本发明提供了一种检测水稻基因OsAIL5在高盐、低温、干旱胁迫以及激素处理下的表达模式变化的方法,其特征在于,其包括,将水稻进行高盐、低温、干旱胁迫以及激素处理后,提取水稻叶片中的RNA;利用反转录试剂盒将RNA反转录成cDNA,利用引物SEQ ID NO.7与SEQ ID NO.8,进行定量PCR检测,其步骤如下:
(1)将两周大的水稻苗置于200μM氯化钠溶液中,28℃培养1d、4d以进行高盐胁迫处理;置于水中,4℃培养1d以进行低温处理;置于10μM IAA、10μM KT、50μM ABA、5μM GA、10μM 6-BA中,28℃分别培养24h以进行激素处理;置于10%PEG中,28℃培养1d、4d以进行干旱胁迫处理;置于100μM JA中,28℃培养1d进行处理;置于水中,28℃培养1d、4d作为对照;
(2)提取前述个处理的水稻苗的叶和根中的总RNA(Trizol,市售);
(3)利用反转录试剂盒(市售)将总RNA反转录成cDNA,根据SEQ ID NO.7和SEQID NO.8设计引物,根据SEQ ID NO.1,跨越ORF区和3`UTR的308bp作为PCR产物,进行实时定量PCR检测。
本发明提供了一种检测水稻基因OsAIL5在水稻萌发生长2~10天表达模式改变的方法,其步骤如下:
(1)野生型日本晴的种子经消毒液处理,无菌水清洗,置于无菌操作台晾干后,将其转移至MS培养基上,同时置于28℃培养箱培养;
(2)每天取水稻叶片和根,提取水稻器官的总RNA(Trizol,市售);
(3)利用反转录试剂盒(市售)将总RNA反转录成cDNA,根据SEQ ID NO.7和SEQID NO.8设计引物,根据SEQ ID NO.1,跨越ORF区和3`UTR的308bp作为PCR产物,进行实时定量PCR检测。

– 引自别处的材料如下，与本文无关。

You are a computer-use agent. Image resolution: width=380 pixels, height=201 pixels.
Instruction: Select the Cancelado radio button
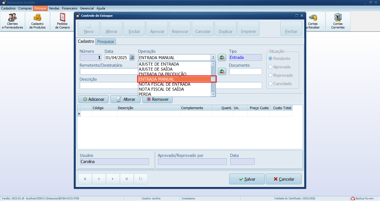click(x=270, y=84)
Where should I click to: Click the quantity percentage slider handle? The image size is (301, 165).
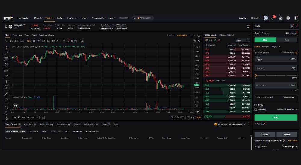coord(256,76)
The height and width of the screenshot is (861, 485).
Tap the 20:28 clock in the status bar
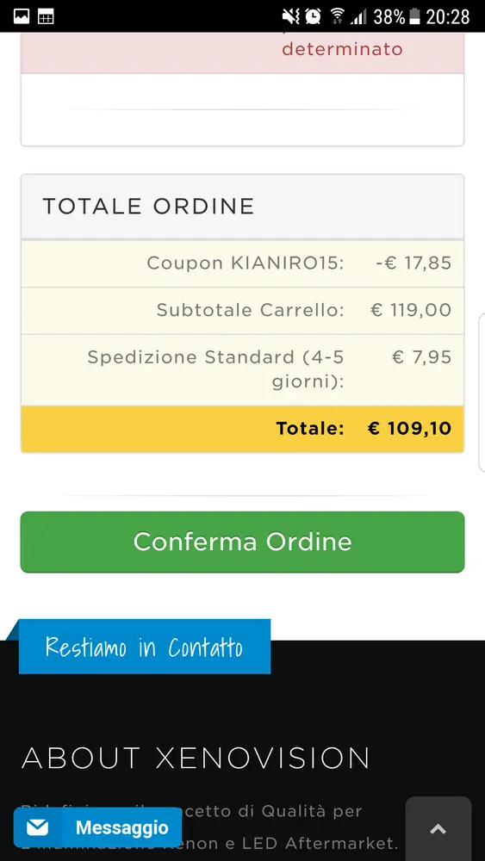coord(448,16)
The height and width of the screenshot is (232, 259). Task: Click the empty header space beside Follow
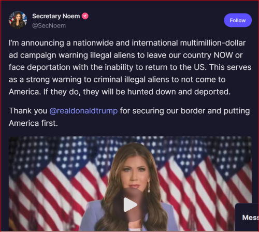point(155,20)
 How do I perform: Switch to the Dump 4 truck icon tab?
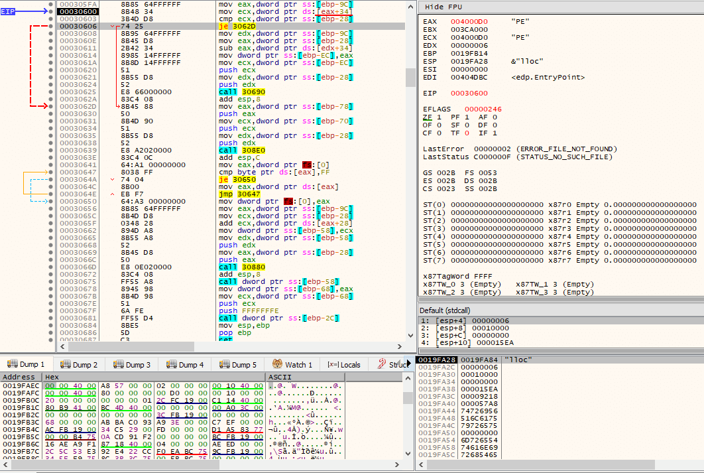(171, 364)
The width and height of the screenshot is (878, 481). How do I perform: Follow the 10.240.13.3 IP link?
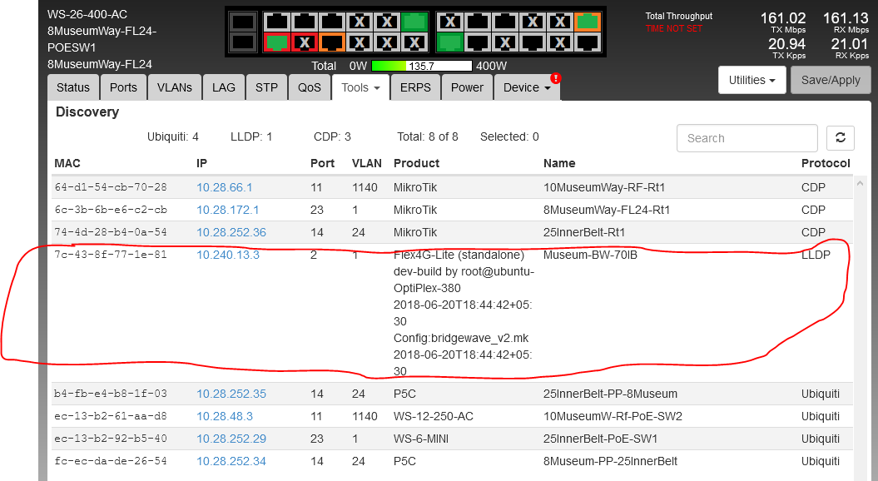click(227, 255)
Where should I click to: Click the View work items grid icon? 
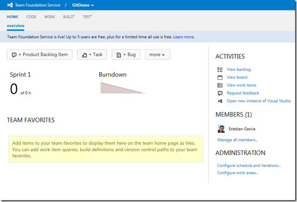tap(220, 85)
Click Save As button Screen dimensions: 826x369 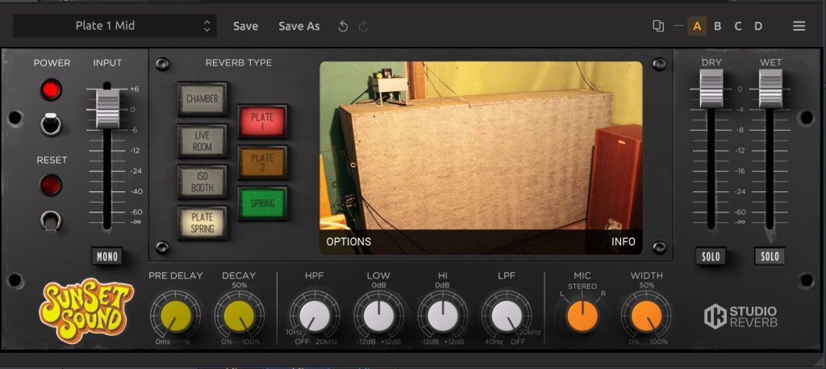point(299,26)
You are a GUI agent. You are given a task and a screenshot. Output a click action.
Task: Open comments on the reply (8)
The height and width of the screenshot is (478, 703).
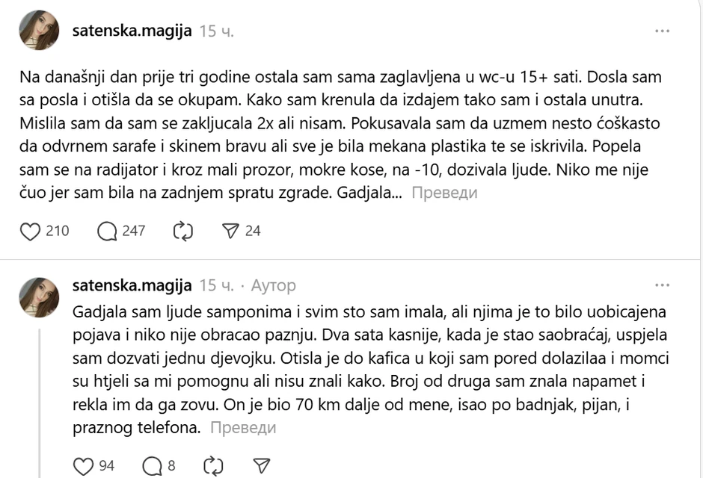pyautogui.click(x=152, y=466)
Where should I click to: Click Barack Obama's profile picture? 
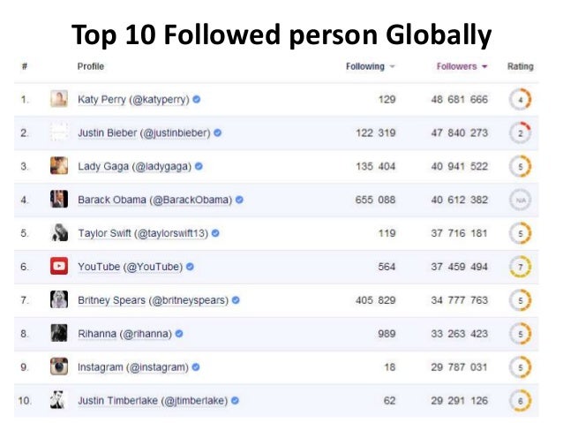(x=59, y=200)
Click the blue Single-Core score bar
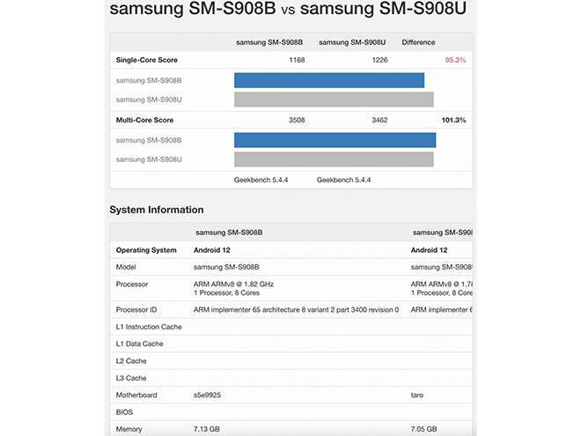 pyautogui.click(x=329, y=80)
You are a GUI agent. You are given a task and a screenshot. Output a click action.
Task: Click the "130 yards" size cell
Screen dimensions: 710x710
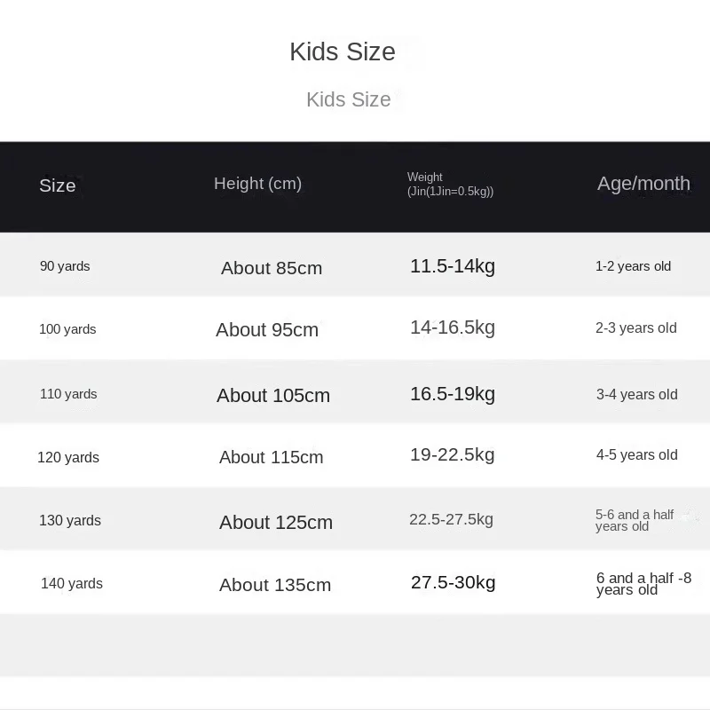70,521
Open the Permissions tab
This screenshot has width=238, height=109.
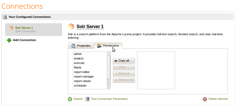click(108, 46)
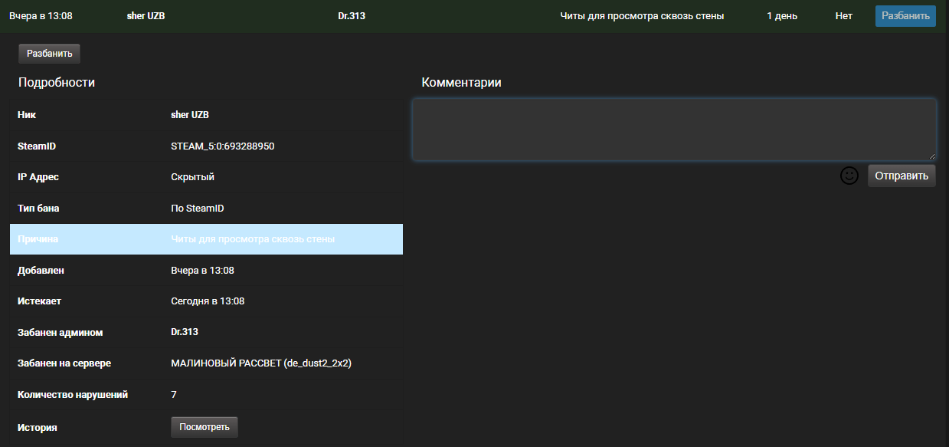Select player sher UZB in the top ban row
The width and height of the screenshot is (949, 447).
pyautogui.click(x=146, y=16)
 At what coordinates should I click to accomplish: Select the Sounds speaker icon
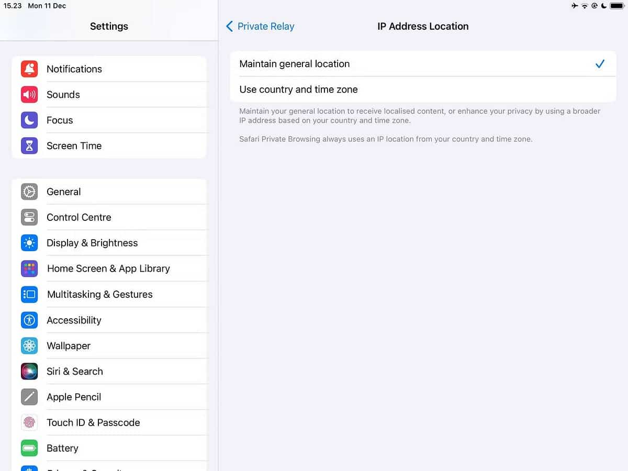click(x=29, y=94)
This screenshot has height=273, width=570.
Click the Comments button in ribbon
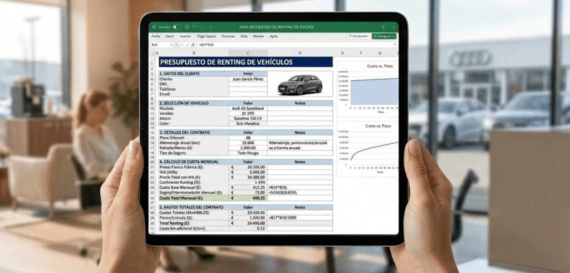tap(358, 36)
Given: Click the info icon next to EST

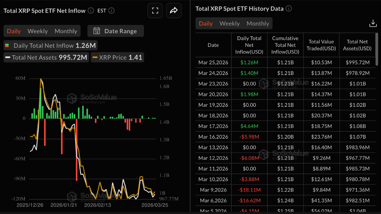Looking at the screenshot, I should 111,10.

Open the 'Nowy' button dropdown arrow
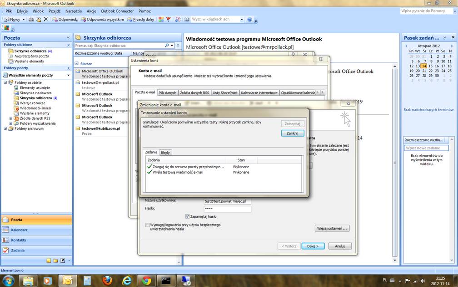pyautogui.click(x=23, y=20)
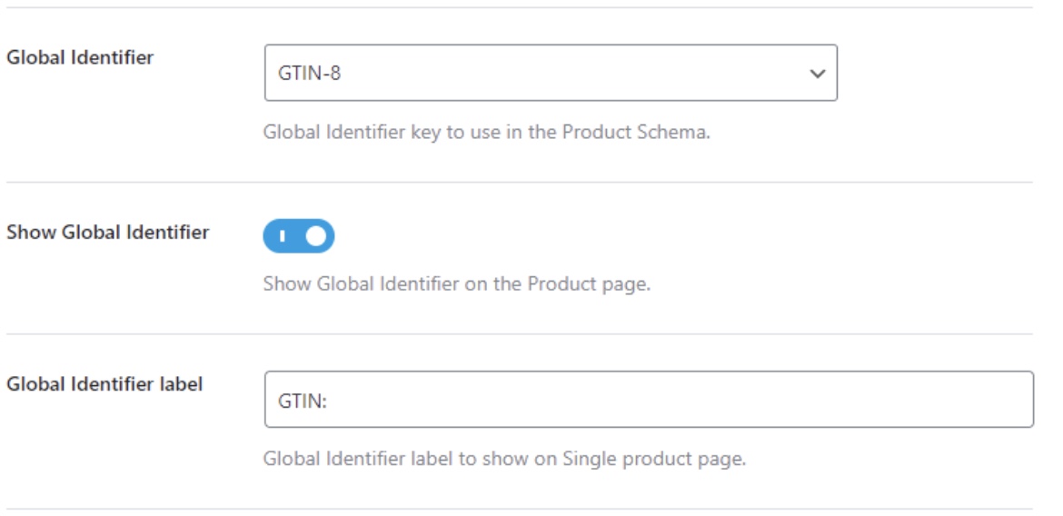Image resolution: width=1063 pixels, height=516 pixels.
Task: Disable the Show Global Identifier toggle
Action: (x=299, y=236)
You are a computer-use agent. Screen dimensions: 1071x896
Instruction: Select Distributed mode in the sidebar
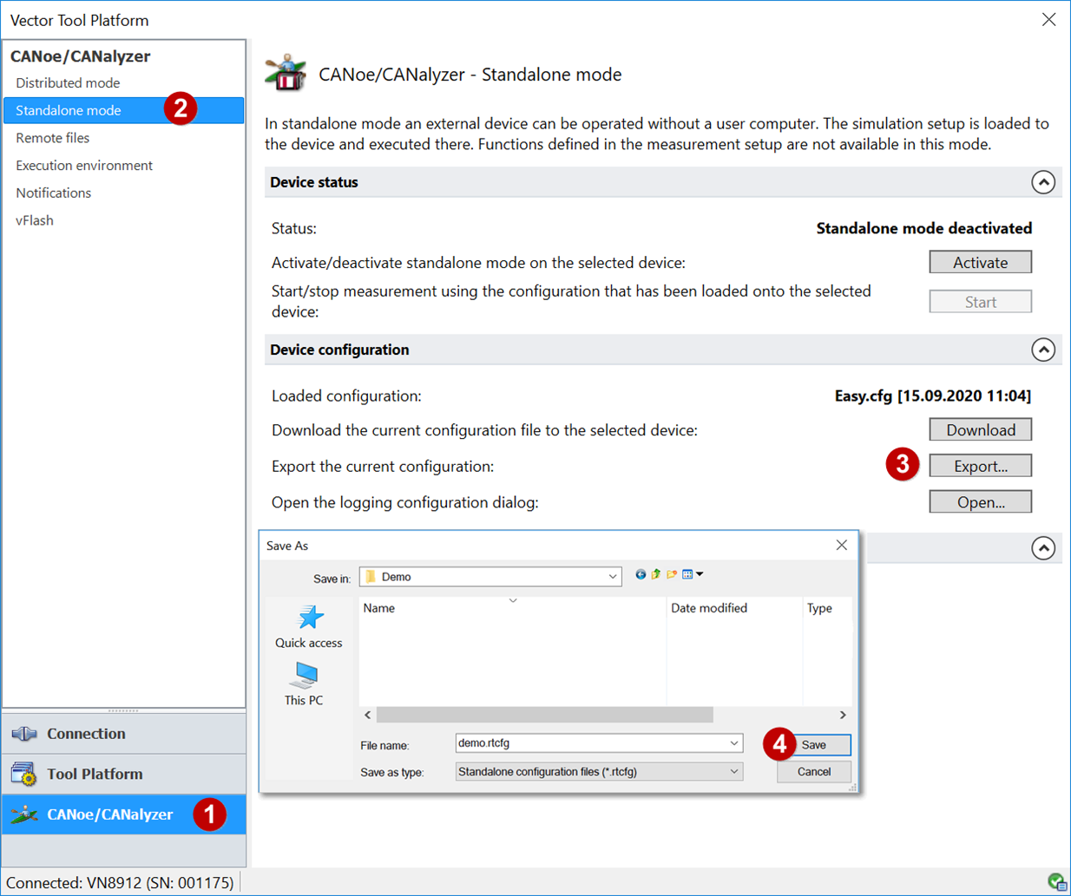68,83
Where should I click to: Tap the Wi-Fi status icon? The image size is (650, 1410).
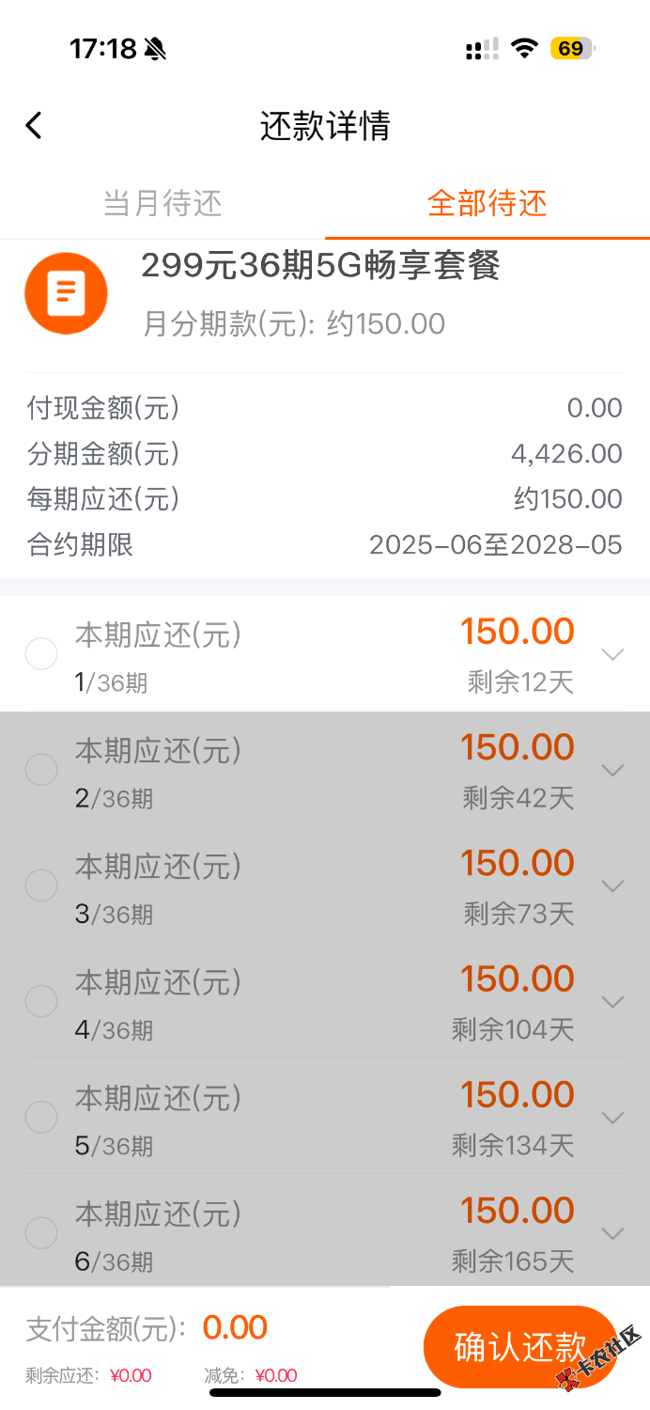523,49
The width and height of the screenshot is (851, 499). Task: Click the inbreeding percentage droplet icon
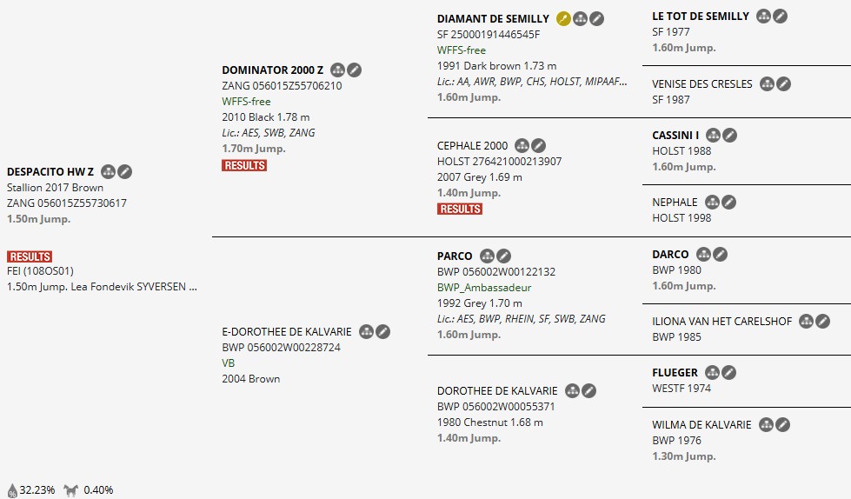pos(12,490)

本发明提供了一种构建pCAMBIA1304-OsAIL5表达载体的方法,其步骤如下:
(1)以pCRBlunt-OsAIL5载体质粒为模板,利用:
Forward Primer:5’CGCAGATCTGTAGCTCGCAGAAAAATAC3’(Bgl Ⅱ)(SEQ ID NO.5)
Reverse Primer:5’CG ACTAGTACATTACCTCTCTTTTCCC 3’(Spe Ⅰ)(SEQ ID NO.6)设计引物,克隆出含有SEQ ID NO.1的序列;
(2)将上述序列构建到pCAMBIA 1304载体中,酶切位点分别为5’-BglⅡ,3’-SpeⅠ,经转化,进行阳性克隆的PCR验证。
本发明提供了一种检测转入外源OsAIL5基因的水稻与野生型水稻对NH4NO3胁迫敏感程度改变的方法,其步骤如下:
(1)转基因株系与野生型的种子经消毒液处理,无菌水清洗,置于无菌操作台晾干后,将其转移至添加60和70mMNH4NO3以及未添加NH4NO3的MS培养基上,同时置于28℃培养箱培养;
(2)观察统计每天实验组与对照组的发芽率和生根率情况,并在第6天时,观察并测量转基因株系与野生型株系的株高、最长根长、鲜重、地上部分鲜重以及地下部分鲜重,并分别做比较;
本发明中,可选用本领域已知的各种载体,如市售的载体以及质粒。
本发明提供的水稻基因OsAIL5可用于植物品种改良,如用于改善水稻抗低温、干旱胁迫、激素胁迫的等性能,释放种子休眠,加速种子发芽,从而提高水稻产量。
附图说明
图1,对OsAIL5推测编码氨基酸序列及其同源序列进行氨基酸序列相似性分析。
图2,最小进化法对不同物种中AP2亚家族基因氨基酸序列的进化分析。
图3,水稻OsAIL5的表达模式分析,其中,图3a为OsAIL5在水稻不同器官中的表达谱;图3b为不同激素处理后OsAIL5的表达谱;图3c为不同胁迫处理条件下OsAIL5的表达谱,其中ck为对照,PEG1d,4d为PEG处理后1天和4天;NaCl 1d,4d为NaCl处理后1天和4天;4℃1d、JA1d为4℃低温处理1天和JA处理1天。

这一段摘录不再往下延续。